Brief #22: Two sessions, AU-CN row, press freedom, military budget
Hi folks, this week General Meow 猫将军, Yun’s new kitten arrived. So as you can imagine, it was harder to get work out of her. Adam is super jealous! He would snort kittens if he could.
Anyhow, tomorrow is the 101 anniversary of the May Fourth movement, a tremendously important milestone on China’s long and winding path towards modernity. It is a time for reflection.
Thanks for reading!
-Yun and Adam
China Neican is a weekly column of the China Story blog.
1. Two Sessions set for May
China has announced the opening dates for its key annual political gatherings, the “Two Sessions”. The National People’s Congress (NPC) will meet from May 22; Chinese People’s Political Consultative Conference (CPPCC) (political advisory/united front body) will meet from May 21.
The “Two Sessions” usually happen in early March, but this year they were postponed due to the outbreak of COVID-19. The fact that it is happening should be taken as a signal that Beijing is moving China back to business as usual. But will things ever be the same again?
The “Two Sessions” are little more than a political ritual, since neither the NPC nor CPPCC have much real power. In fact, most decisions are largely made by the CCP Party central ahead of time. But political ritual matters for legitimacy, in Xi’s new Red Empire, just as in dynastic China.
According to China’s state media, NPC is hard at work on public health, biosecurity, quarantine, and emergency response laws. The narrative focuses on the need to enhance the legal system to manage future public health crises. But what really interests us are possible announcements on Beijing’s post-COVID economic agenda. Late last year, in looking at China’s 2020 economic plan, we thought that:
Stability is the key theme of China’s economic policy direction for [2020]...Given the rising economic challenges domestically and an expected turbulent global environment [in 2020] stability is necessary to ensure Party legitimacy and to avoid political unrest stemming from economic troubles…
Balancing sustained economic growth with increased financial and environmental risks will not be easy. Beijing is putting its faith in its New Development Concept centered around “quality growth”. However, given the severe economic challenges that it faces, Beijing may redouble its efforts to push an “ethnonationalist” ideology for legitimization. In the international community, China’s focus on innovation and its efforts aimed at increasing influence over global economic governance institutions may find support among some developing economies; however, it will likely lead to more friction with developed economies, including the United States, the European Union, and Japan.
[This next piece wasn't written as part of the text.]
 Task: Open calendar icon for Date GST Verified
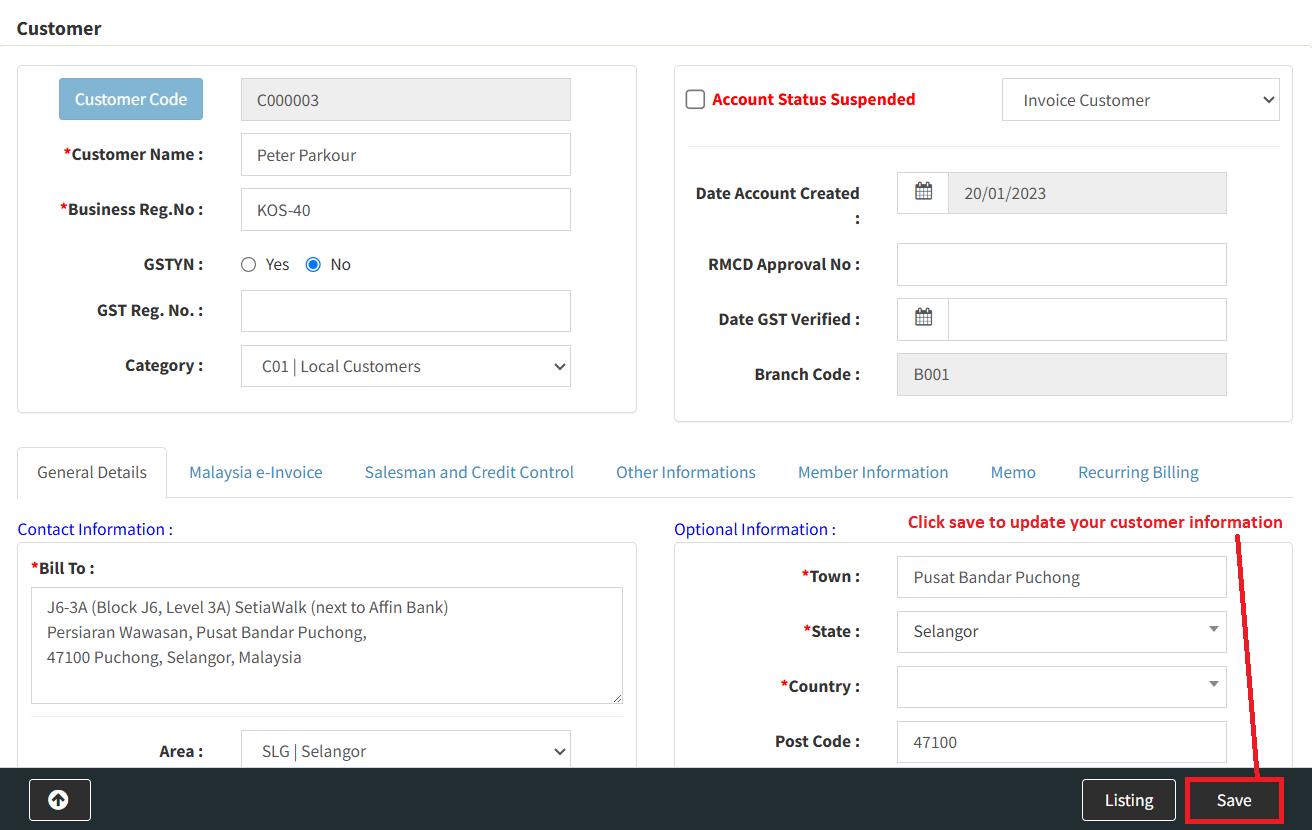pos(923,318)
Much has changed in the long and arduous few months since then, not least China’s 2020 economic prospects.
2. Australia-China diplomatic row
The diplomatic row between Australia and China worsened last week after Australia called for an independent inquiry into the origins of the pandemic.
During an interview with the Australian Financial Review, China’s Ambassador Cheng Jingye 成竞业 was asked if Australia continues to pursue the independent inquiry, whether China would “stop buying our iron ore and coal and gas”. The Ambassador responded that “I think if the mood is going from bad to worse, people would think why we should go to such a country while it’s not so friendly to China.” “And also, maybe the ordinary people will think why they should drink Australian wine or eat Australian beef.”
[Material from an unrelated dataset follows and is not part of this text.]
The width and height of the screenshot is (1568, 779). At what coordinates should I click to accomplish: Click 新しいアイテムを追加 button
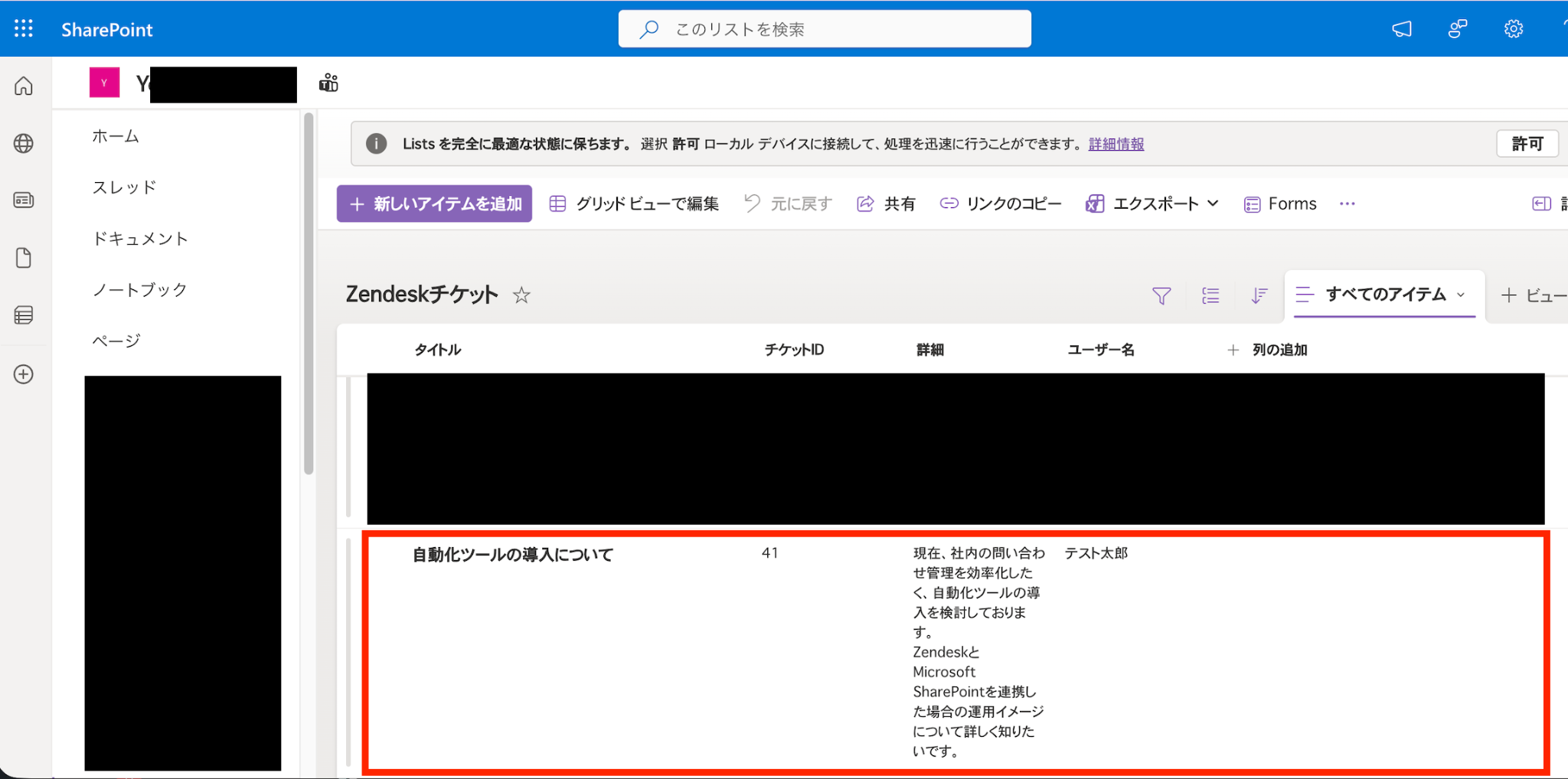[434, 204]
In response, Australia’s Minister for Foreign Affairs Marise Payne said, “We reject any suggestion that economic coercion is an appropriate response to a call for such an assessment, when what we need is global cooperation.”
This incident has escalated dramatically in the week since the Ambassador made his comments, to the extent that it has even affected diplomatic protocol. The Chinese Embassy released details of a call between the Chinese Ambassador and the Secretary of the Department of Foreign Affairs and Trade. The Department subsequently released a statement, noting that “The department will not respond by itself breaching the long-standing diplomatic courtesies and professional practices to which it will continue to adhere.”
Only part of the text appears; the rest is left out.